[Target pointing data]
--

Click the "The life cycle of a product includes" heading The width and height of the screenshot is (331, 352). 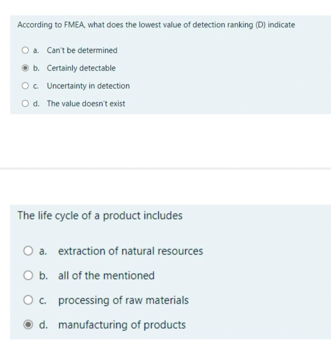pyautogui.click(x=100, y=215)
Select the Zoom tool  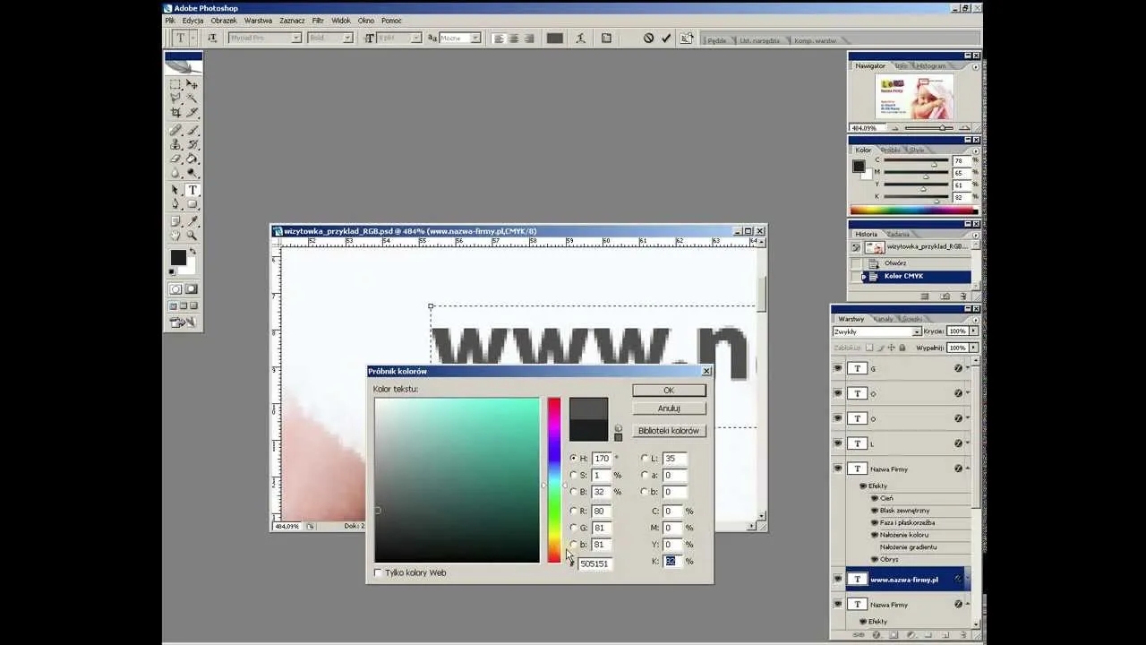point(191,236)
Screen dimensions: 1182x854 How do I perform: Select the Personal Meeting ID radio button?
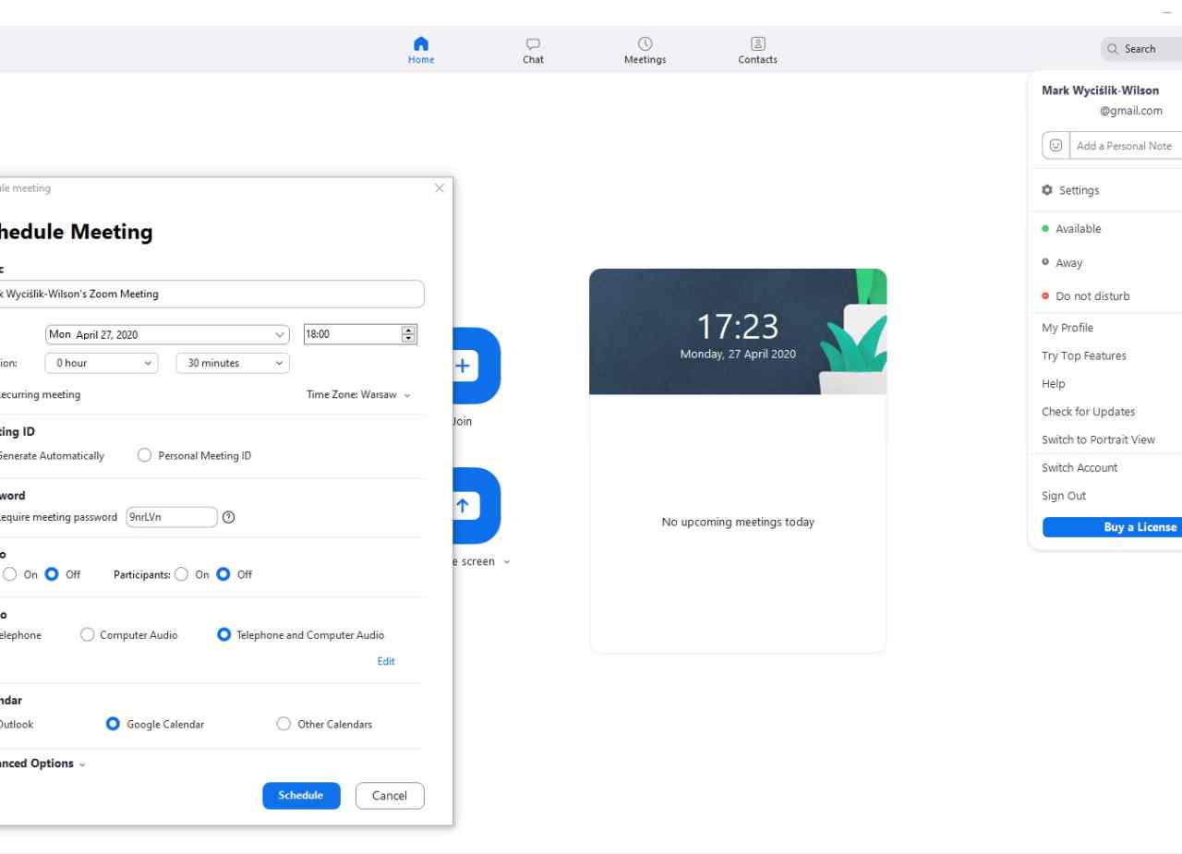coord(144,455)
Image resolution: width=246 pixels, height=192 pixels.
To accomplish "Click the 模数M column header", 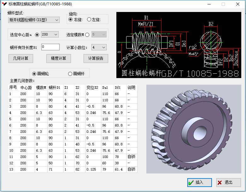I will (41, 88).
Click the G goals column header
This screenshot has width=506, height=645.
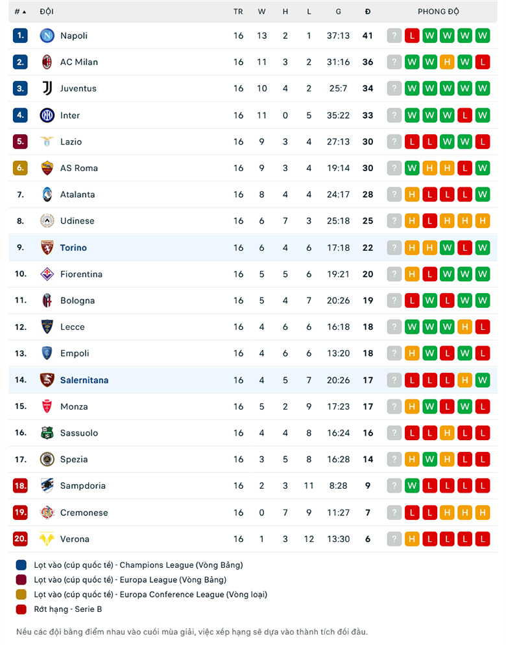pyautogui.click(x=338, y=12)
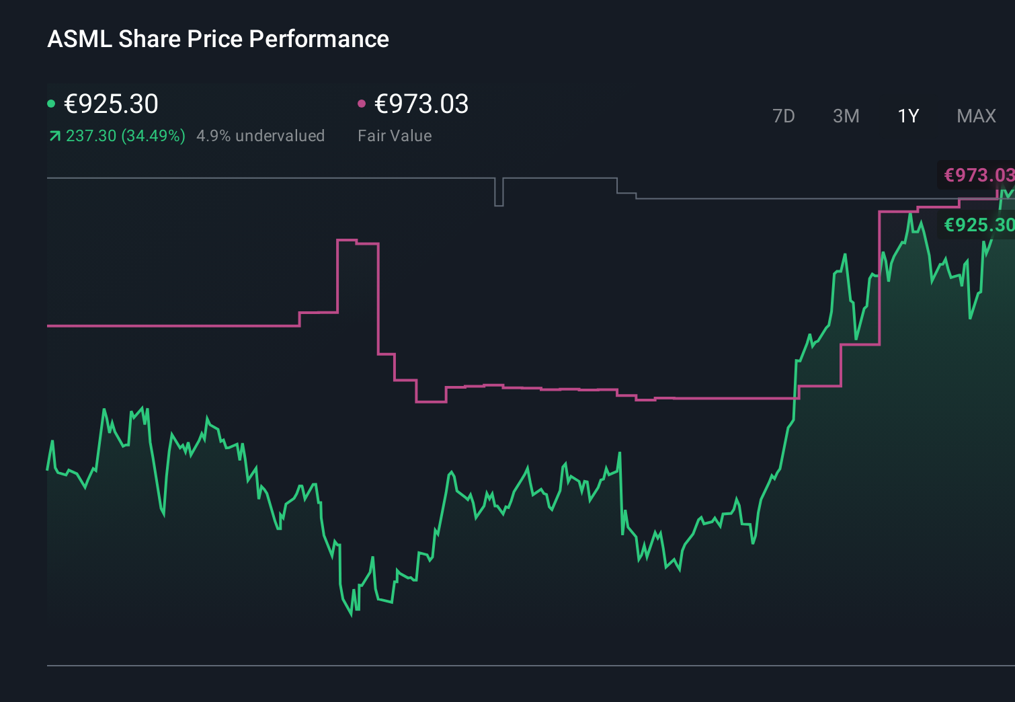Expand the 3M time range view
1015x702 pixels.
[846, 116]
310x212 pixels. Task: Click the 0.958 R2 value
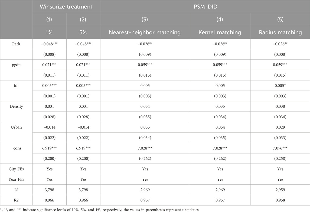(280, 200)
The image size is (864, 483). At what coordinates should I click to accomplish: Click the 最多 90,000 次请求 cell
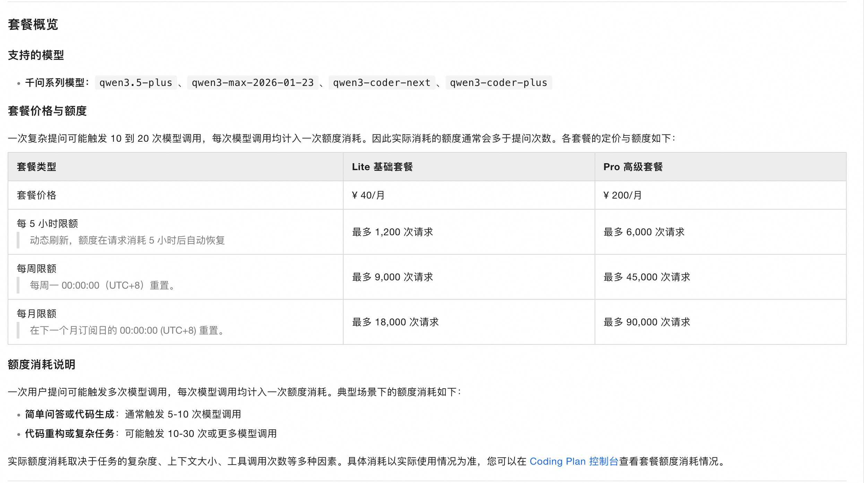tap(647, 322)
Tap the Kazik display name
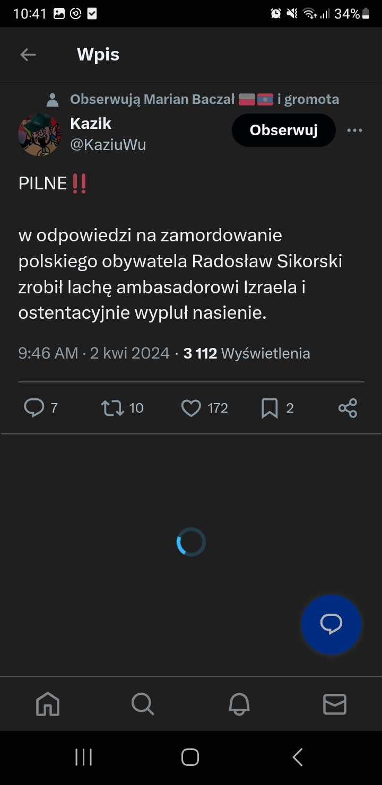The height and width of the screenshot is (785, 382). [91, 124]
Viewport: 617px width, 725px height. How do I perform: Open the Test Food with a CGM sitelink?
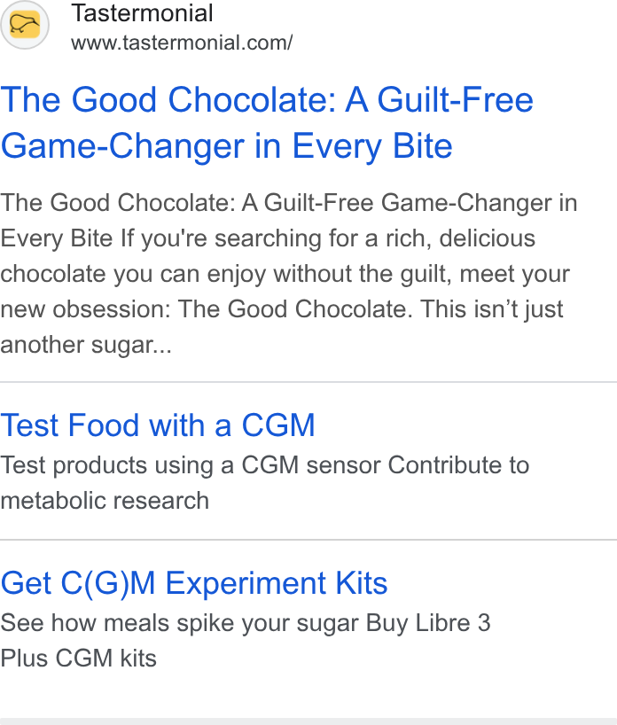point(158,425)
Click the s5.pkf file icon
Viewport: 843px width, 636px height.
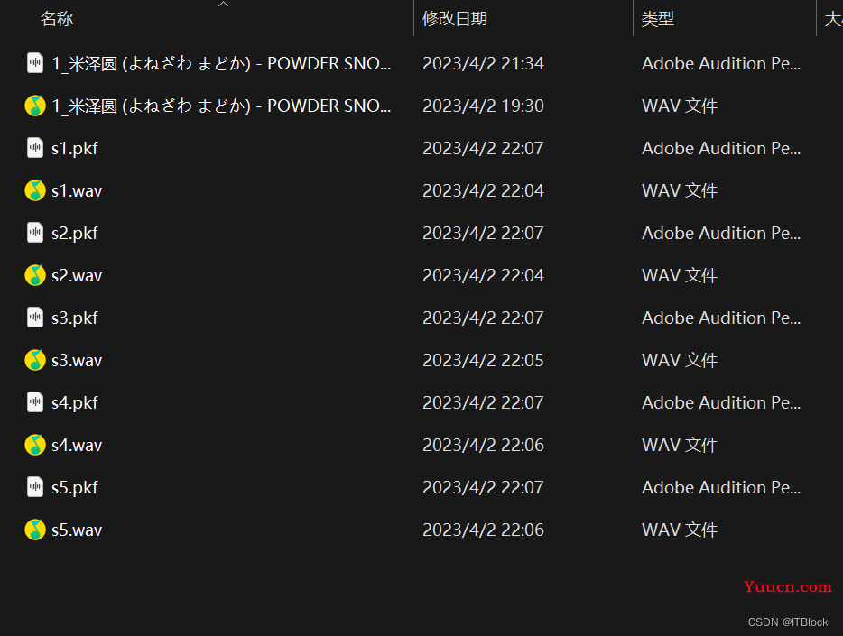coord(35,487)
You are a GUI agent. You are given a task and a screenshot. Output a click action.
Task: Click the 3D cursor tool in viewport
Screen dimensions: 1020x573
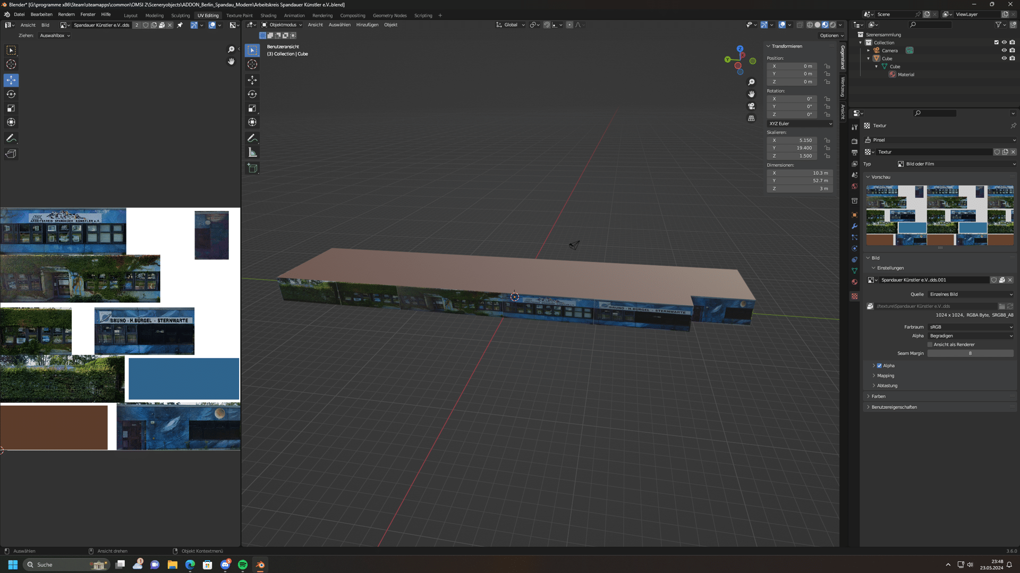(x=252, y=64)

--

## Aim of the exercise:
Turn the lines above, from the one containing "310x212 pixels. Task: Click" through the last line, inclusive, into a numbered list with blank lines left out. Leave the pictures out of your answer.

## Answer in full:
1. 310x212 pixels. Task: Click the 0.958 R2 value
2. (280, 200)
3. The image size is (864, 483). At what coordinates should I click to accomplish: Click the 最多 90,000 次请求 cell
4. tap(647, 322)
5. Tap the Kazik display name
6. The height and width of the screenshot is (785, 382). [91, 124]
7. Viewport: 617px width, 725px height. How do I perform: Open the Test Food with a CGM sitelink?
8. point(158,425)
9. Click the s5.pkf file icon
10. Viewport: 843px width, 636px height.
11. coord(35,487)
12. You are a GUI agent. You are given a task and a screenshot. Output a click action.
13. Task: Click the 3D cursor tool in viewport
14. Screen dimensions: 1020x573
15. (x=252, y=64)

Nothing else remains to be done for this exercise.